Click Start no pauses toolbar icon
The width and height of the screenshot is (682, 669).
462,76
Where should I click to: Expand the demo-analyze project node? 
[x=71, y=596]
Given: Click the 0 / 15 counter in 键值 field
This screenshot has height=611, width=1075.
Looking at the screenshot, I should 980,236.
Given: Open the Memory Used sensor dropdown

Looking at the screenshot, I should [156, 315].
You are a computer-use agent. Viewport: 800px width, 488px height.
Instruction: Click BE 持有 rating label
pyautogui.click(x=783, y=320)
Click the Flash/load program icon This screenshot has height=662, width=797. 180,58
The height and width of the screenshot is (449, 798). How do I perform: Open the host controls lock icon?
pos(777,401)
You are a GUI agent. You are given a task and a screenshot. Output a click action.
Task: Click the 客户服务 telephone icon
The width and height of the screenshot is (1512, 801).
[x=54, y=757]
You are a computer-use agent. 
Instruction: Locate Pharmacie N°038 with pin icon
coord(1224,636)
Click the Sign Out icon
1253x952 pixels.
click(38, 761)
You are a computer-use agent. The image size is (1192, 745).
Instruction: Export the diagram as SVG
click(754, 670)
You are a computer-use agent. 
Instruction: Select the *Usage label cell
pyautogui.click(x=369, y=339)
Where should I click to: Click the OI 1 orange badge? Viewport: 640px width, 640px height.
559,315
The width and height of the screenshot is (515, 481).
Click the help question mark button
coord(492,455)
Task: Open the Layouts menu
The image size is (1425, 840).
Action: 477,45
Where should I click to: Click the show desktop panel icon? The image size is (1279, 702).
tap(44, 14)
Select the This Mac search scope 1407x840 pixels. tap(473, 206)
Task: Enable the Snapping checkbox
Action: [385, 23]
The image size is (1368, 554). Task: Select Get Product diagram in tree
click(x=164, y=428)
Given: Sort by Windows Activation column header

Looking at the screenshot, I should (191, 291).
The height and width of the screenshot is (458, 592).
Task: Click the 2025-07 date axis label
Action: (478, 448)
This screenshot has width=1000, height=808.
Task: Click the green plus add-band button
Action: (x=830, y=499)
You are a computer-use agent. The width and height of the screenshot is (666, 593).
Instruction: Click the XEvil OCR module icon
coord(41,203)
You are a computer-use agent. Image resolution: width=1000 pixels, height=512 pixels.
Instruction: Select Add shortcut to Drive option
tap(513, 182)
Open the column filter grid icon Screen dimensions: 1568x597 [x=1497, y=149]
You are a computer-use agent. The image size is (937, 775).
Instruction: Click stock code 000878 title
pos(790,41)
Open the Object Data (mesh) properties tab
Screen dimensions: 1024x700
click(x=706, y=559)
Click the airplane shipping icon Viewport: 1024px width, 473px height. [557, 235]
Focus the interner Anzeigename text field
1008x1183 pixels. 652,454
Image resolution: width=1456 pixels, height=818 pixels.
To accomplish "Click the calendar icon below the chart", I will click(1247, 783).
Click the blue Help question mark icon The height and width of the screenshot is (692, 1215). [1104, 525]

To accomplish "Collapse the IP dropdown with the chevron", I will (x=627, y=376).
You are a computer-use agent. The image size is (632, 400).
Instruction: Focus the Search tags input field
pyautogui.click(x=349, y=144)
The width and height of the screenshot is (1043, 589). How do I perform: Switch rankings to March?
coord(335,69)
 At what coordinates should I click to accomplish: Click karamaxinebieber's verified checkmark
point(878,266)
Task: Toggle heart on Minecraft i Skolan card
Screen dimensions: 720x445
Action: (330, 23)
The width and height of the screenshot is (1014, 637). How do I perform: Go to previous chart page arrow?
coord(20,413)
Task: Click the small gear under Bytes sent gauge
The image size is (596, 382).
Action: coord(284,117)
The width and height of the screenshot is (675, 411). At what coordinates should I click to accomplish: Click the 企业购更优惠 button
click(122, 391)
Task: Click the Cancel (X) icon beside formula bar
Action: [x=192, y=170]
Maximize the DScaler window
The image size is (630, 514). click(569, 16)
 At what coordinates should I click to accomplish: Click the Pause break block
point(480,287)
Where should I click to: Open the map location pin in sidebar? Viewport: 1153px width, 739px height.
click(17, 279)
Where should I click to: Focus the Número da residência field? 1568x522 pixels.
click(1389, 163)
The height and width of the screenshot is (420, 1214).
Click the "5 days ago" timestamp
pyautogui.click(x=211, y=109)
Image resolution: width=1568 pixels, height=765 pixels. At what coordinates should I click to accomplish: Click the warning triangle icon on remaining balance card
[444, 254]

* ASSIGNMENT *
Please output each record exactly as it appears above.

* RESULT FOR THIS TASK *
Click Start no pauses toolbar icon
The width and height of the screenshot is (682, 669).
462,76
Where should I click to: Expand the demo-analyze project node? 
[x=71, y=596]
Given: Click the 0 / 15 counter in 键值 field
This screenshot has height=611, width=1075.
Looking at the screenshot, I should 980,236.
Given: Open the Memory Used sensor dropdown

Looking at the screenshot, I should [156, 315].
You are a computer-use agent. Viewport: 800px width, 488px height.
Instruction: Click BE 持有 rating label
pyautogui.click(x=783, y=320)
Click the Flash/load program icon This screenshot has height=662, width=797. 180,58
The height and width of the screenshot is (449, 798). How do I perform: Open the host controls lock icon?
pos(777,401)
You are a GUI agent. You are given a task and a screenshot. Output a click action.
Task: Click the 客户服务 telephone icon
The width and height of the screenshot is (1512, 801).
[x=54, y=757]
You are a computer-use agent. 
Instruction: Locate Pharmacie N°038 with pin icon
coord(1224,636)
Click the Sign Out icon
1253x952 pixels.
click(38, 761)
You are a computer-use agent. The image size is (1192, 745).
Instruction: Export the diagram as SVG
click(754, 670)
You are a computer-use agent. 
Instruction: Select the *Usage label cell
pyautogui.click(x=369, y=339)
Where should I click to: Click the OI 1 orange badge? Viewport: 640px width, 640px height.
559,315
The width and height of the screenshot is (515, 481).
Click the help question mark button
coord(492,455)
Task: Open the Layouts menu
The image size is (1425, 840).
Action: 477,45
Where should I click to: Click the show desktop panel icon? The image size is (1279, 702).
tap(44, 14)
Select the This Mac search scope 1407x840 pixels. tap(473, 206)
Task: Enable the Snapping checkbox
Action: [385, 23]
The image size is (1368, 554). Task: Select Get Product diagram in tree
click(x=164, y=428)
Given: Sort by Windows Activation column header

Looking at the screenshot, I should (191, 291).
The height and width of the screenshot is (458, 592).
Task: Click the 2025-07 date axis label
Action: (478, 448)
This screenshot has width=1000, height=808.
Task: Click the green plus add-band button
Action: (x=830, y=499)
You are a computer-use agent. The width and height of the screenshot is (666, 593).
Instruction: Click the XEvil OCR module icon
coord(41,203)
You are a computer-use agent. Image resolution: width=1000 pixels, height=512 pixels.
Instruction: Select Add shortcut to Drive option
tap(513, 182)
Open the column filter grid icon Screen dimensions: 1568x597 [x=1497, y=149]
You are a computer-use agent. The image size is (937, 775).
Instruction: Click stock code 000878 title
pos(790,41)
Open the Object Data (mesh) properties tab
Screen dimensions: 1024x700
click(x=706, y=559)
Click the airplane shipping icon Viewport: 1024px width, 473px height. [557, 235]
Focus the interner Anzeigename text field
1008x1183 pixels. 652,454
Image resolution: width=1456 pixels, height=818 pixels.
To accomplish "Click the calendar icon below the chart", I will click(1247, 783).
Click the blue Help question mark icon The height and width of the screenshot is (692, 1215). [1104, 525]

To accomplish "Collapse the IP dropdown with the chevron", I will (x=627, y=376).
You are a computer-use agent. The image size is (632, 400).
Instruction: Focus the Search tags input field
pyautogui.click(x=349, y=144)
The width and height of the screenshot is (1043, 589). How do I perform: Switch rankings to March?
coord(335,69)
 At what coordinates should I click to accomplish: Click karamaxinebieber's verified checkmark
point(878,266)
Task: Toggle heart on Minecraft i Skolan card
Screen dimensions: 720x445
Action: (330, 23)
The width and height of the screenshot is (1014, 637). How do I perform: Go to previous chart page arrow?
coord(20,413)
Task: Click the small gear under Bytes sent gauge
The image size is (596, 382).
Action: coord(284,117)
The width and height of the screenshot is (675, 411). At what coordinates should I click to accomplish: Click the 企业购更优惠 button
click(122, 391)
Task: Click the Cancel (X) icon beside formula bar
Action: [x=192, y=170]
Maximize the DScaler window
The image size is (630, 514). click(569, 16)
 At what coordinates should I click to accomplish: Click the Pause break block
point(480,287)
Where should I click to: Open the map location pin in sidebar? Viewport: 1153px width, 739px height.
click(17, 279)
Where should I click to: Focus the Número da residência field? 1568x522 pixels.
click(1389, 163)
The height and width of the screenshot is (420, 1214).
Click the "5 days ago" timestamp
pyautogui.click(x=211, y=109)
Image resolution: width=1568 pixels, height=765 pixels. At what coordinates should I click to accomplish: Click the warning triangle icon on remaining balance card
[444, 254]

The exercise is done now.